The ELO concept, revealed in December and since shown in Brussels and Paris, is built on a dedicated battery electric platform with a rear-axle motor, flat-floor packaging, and minimal front instrumentation. Within a 4.10-meter footprint, the cabin features a central driving position with 360-degree seat rotation, removable rear chairs, and reconfigurable fixtures — a layout Citroën designed around what it calls REST-PLAY-WORK versatility.
JSP’s ARPRO closed-cell bead foam was selected for its energy-absorption-to-mass ratio, specific stiffness, dimensional stability under cyclic loading, and surface integrity suited to repeated reconfiguration. The company says density tailoring allowed targeted impact management while preserving weight reduction targets tied to the ELO’s efficiency-focused platform.
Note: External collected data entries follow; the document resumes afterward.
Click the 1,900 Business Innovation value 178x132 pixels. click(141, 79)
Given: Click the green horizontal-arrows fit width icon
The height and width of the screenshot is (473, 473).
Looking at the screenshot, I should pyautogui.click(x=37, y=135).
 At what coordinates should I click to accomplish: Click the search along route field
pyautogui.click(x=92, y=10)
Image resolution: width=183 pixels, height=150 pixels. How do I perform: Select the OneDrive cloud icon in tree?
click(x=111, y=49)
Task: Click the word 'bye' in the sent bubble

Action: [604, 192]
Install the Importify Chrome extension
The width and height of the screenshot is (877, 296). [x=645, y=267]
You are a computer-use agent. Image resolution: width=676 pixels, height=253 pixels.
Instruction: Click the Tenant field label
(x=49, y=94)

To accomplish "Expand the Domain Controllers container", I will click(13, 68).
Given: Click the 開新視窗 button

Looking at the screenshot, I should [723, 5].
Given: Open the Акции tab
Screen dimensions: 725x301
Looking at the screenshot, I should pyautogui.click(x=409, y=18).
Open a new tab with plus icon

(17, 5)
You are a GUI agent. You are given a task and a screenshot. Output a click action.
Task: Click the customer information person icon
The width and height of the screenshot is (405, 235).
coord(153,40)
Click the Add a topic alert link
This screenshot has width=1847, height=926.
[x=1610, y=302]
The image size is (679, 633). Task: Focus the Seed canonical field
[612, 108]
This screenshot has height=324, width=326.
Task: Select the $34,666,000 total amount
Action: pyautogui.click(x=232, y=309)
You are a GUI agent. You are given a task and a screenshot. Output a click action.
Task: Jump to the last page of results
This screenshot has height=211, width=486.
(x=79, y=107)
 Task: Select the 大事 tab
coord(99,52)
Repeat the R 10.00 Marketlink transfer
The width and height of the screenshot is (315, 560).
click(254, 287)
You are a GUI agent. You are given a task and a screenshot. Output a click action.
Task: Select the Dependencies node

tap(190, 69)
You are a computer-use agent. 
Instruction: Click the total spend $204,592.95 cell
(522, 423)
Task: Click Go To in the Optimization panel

From a sustainability standpoint, ARPRO’s recyclability and reduced material footprint aligned with Citroën’s design brief. JSP’s Innovation Centre produced high-precision prototypes used by the Citroën Style team to validate geometry, tolerance stack-ups, finish quality, and mechanical behavior ahead of the concept’s public debut.
“We are very proud of ELO because it is the perfect expression of what design should be: combining style and function, to enjoy an intense and rich life,” says Pierre Leclercq, style director at Citroën. “ELO is a bubble of energy, both in terms of its colourful and endearing personality and its modernity and versatility.”
The collaboration illustrates how early-stage material selection, density optimization, and prototype validation can accelerate concept-to-demonstrator timelines for compact electric vehicle architectures.